What you have to do -
Within this material, find every line where the string "Choose" appears, and copy it out.

Exercise materials -
======

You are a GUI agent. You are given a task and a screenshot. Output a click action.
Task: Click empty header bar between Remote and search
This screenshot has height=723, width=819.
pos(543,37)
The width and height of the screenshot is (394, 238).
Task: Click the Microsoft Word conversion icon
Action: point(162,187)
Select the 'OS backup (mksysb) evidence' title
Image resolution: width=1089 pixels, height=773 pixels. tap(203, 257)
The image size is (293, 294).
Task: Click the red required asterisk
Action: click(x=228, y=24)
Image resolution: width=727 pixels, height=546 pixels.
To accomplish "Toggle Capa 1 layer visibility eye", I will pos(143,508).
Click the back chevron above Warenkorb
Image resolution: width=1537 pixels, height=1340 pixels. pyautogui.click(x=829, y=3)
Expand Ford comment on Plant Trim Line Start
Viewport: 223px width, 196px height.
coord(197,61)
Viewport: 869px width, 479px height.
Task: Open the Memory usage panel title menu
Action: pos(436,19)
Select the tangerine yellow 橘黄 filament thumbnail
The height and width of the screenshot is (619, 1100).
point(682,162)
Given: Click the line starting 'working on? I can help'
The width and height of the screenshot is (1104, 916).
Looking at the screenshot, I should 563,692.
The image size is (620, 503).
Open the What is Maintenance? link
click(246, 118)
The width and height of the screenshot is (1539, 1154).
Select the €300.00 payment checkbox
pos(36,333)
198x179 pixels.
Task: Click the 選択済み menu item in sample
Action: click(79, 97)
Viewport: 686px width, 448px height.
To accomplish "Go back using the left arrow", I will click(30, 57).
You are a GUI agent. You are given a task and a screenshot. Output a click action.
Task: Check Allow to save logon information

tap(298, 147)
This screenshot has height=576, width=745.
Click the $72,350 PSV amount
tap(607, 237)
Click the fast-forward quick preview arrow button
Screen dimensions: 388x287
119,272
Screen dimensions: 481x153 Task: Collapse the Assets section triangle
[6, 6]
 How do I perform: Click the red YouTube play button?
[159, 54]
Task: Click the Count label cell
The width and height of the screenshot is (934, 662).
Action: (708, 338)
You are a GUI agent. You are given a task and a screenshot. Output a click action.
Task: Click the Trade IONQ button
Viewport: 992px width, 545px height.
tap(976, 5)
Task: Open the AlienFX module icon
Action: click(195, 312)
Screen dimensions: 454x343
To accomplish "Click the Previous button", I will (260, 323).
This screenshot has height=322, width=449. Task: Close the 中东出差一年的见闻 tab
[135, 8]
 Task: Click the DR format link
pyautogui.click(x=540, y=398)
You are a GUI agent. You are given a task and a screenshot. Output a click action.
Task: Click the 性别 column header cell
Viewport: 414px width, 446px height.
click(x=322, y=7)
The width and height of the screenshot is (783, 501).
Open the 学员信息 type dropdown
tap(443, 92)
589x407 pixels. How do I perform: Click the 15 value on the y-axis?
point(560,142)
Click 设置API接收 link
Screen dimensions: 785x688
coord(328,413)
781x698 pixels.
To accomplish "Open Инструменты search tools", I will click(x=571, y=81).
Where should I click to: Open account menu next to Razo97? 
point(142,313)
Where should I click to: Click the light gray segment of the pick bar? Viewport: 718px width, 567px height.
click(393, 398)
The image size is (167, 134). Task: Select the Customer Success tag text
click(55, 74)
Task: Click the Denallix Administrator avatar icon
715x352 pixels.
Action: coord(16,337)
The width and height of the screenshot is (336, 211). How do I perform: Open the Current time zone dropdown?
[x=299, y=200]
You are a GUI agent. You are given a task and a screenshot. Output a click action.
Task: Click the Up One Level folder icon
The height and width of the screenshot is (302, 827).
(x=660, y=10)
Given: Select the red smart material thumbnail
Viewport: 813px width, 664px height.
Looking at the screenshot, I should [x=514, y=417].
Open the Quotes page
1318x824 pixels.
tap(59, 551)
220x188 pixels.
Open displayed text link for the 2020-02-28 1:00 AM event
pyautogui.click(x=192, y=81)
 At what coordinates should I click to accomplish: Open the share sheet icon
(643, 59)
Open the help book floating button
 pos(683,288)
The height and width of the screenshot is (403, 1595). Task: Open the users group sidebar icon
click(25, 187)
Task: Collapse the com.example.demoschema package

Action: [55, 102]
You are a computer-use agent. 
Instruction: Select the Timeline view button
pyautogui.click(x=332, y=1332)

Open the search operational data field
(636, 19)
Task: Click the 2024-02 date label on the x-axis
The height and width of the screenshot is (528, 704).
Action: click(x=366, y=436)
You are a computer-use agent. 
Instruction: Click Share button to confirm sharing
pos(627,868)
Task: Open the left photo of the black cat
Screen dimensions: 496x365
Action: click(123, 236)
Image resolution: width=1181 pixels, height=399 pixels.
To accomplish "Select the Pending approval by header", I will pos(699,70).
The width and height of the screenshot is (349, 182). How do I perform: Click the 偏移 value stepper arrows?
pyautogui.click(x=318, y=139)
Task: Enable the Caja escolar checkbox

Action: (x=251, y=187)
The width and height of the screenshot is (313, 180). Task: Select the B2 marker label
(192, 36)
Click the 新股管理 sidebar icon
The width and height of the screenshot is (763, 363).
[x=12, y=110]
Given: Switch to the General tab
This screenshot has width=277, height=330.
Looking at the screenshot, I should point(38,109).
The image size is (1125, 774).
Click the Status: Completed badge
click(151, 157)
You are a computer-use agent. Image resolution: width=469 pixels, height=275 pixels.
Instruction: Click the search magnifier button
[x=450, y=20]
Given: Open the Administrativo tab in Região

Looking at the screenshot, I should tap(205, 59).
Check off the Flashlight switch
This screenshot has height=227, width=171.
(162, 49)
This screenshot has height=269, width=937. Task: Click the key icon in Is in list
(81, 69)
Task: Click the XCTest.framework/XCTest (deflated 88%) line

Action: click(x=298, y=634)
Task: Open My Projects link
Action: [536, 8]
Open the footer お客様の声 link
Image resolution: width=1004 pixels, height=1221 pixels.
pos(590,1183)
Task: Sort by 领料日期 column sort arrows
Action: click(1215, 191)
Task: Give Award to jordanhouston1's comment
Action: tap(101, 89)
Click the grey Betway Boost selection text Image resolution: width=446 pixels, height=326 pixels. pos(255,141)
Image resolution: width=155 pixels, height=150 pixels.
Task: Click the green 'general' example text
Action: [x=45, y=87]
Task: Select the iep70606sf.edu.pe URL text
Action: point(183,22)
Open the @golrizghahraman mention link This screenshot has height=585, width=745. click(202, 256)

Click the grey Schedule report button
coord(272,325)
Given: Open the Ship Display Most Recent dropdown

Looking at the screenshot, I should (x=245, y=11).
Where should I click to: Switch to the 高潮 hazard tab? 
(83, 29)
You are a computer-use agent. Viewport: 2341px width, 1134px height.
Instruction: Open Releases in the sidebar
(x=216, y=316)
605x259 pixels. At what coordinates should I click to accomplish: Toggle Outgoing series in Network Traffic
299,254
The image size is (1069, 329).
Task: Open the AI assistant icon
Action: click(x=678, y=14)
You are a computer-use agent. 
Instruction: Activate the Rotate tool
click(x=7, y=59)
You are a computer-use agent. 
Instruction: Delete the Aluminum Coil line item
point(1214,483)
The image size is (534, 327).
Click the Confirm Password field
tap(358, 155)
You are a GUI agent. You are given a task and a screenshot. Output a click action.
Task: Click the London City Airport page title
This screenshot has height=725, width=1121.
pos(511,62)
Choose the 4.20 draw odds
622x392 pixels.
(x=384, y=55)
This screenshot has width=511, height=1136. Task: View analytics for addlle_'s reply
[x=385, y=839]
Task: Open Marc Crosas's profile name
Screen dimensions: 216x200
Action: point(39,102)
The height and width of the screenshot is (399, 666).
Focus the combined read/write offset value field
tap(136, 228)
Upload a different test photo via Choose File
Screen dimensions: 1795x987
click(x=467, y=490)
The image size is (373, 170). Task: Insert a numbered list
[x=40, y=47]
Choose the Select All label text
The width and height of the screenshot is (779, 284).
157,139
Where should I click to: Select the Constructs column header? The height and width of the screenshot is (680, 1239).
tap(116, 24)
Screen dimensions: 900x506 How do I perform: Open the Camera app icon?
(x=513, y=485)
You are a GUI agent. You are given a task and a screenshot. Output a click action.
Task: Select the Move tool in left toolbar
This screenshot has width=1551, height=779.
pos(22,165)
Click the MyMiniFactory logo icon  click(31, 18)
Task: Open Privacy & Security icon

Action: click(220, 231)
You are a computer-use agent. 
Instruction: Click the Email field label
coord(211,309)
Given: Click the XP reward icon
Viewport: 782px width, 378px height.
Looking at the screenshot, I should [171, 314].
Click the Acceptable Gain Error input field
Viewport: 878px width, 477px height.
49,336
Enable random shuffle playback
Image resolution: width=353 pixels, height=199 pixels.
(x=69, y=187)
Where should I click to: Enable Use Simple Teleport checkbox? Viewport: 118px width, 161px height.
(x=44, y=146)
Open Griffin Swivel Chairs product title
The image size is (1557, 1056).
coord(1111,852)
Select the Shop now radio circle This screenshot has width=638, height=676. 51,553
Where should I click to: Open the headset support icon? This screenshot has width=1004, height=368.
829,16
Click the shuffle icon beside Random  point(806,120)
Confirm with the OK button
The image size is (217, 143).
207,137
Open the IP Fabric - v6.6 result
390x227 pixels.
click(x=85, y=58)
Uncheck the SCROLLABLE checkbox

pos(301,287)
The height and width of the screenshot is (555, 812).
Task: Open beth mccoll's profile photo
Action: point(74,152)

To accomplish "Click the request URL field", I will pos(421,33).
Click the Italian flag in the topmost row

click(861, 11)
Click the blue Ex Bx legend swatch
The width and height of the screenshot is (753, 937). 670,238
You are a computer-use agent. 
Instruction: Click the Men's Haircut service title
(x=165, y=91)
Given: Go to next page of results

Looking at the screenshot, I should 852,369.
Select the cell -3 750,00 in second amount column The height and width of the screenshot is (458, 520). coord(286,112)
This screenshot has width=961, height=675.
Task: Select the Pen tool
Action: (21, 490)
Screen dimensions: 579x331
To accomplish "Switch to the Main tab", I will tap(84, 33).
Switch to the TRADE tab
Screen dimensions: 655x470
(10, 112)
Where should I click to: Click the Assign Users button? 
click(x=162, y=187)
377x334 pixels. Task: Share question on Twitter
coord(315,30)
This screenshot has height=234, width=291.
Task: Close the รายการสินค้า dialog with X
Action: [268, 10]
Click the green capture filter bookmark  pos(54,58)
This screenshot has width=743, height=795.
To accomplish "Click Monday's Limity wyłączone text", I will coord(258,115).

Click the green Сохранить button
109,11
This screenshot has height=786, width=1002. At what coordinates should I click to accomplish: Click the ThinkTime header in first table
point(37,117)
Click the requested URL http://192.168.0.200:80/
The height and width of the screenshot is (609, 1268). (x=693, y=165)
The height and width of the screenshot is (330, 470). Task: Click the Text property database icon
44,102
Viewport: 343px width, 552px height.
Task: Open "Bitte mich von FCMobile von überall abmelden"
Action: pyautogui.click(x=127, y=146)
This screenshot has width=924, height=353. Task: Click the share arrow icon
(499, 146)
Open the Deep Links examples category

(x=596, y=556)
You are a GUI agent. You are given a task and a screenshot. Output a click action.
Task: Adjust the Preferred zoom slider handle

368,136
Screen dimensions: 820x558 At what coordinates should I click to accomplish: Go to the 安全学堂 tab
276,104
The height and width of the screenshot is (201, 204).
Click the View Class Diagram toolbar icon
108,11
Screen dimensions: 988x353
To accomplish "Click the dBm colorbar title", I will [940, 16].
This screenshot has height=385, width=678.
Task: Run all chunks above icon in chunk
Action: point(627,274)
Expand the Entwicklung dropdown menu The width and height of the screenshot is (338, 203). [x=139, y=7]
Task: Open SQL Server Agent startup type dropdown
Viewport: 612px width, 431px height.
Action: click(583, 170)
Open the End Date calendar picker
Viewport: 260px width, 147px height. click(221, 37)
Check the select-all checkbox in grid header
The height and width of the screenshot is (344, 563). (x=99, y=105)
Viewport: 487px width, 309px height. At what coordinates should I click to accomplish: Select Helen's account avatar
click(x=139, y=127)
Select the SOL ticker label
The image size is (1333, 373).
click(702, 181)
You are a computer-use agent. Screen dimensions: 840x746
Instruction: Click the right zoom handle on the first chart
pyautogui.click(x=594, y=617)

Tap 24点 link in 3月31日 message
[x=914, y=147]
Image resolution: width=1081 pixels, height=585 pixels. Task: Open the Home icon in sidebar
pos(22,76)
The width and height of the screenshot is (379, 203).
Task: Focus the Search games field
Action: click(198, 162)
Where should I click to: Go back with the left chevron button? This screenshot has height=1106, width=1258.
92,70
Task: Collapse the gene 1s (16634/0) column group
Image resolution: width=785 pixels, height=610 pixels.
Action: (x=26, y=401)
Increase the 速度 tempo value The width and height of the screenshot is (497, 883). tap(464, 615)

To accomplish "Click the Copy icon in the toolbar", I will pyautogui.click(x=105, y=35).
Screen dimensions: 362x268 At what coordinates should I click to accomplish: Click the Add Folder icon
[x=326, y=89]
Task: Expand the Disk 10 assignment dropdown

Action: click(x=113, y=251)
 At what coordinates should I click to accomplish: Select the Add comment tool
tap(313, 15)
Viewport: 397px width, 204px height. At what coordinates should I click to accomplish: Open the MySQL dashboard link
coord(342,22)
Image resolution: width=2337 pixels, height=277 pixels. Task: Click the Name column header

======

Task output -
Choose the 4.20 draw odds
Upload a different test photo via Choose File
Choose the Select All label text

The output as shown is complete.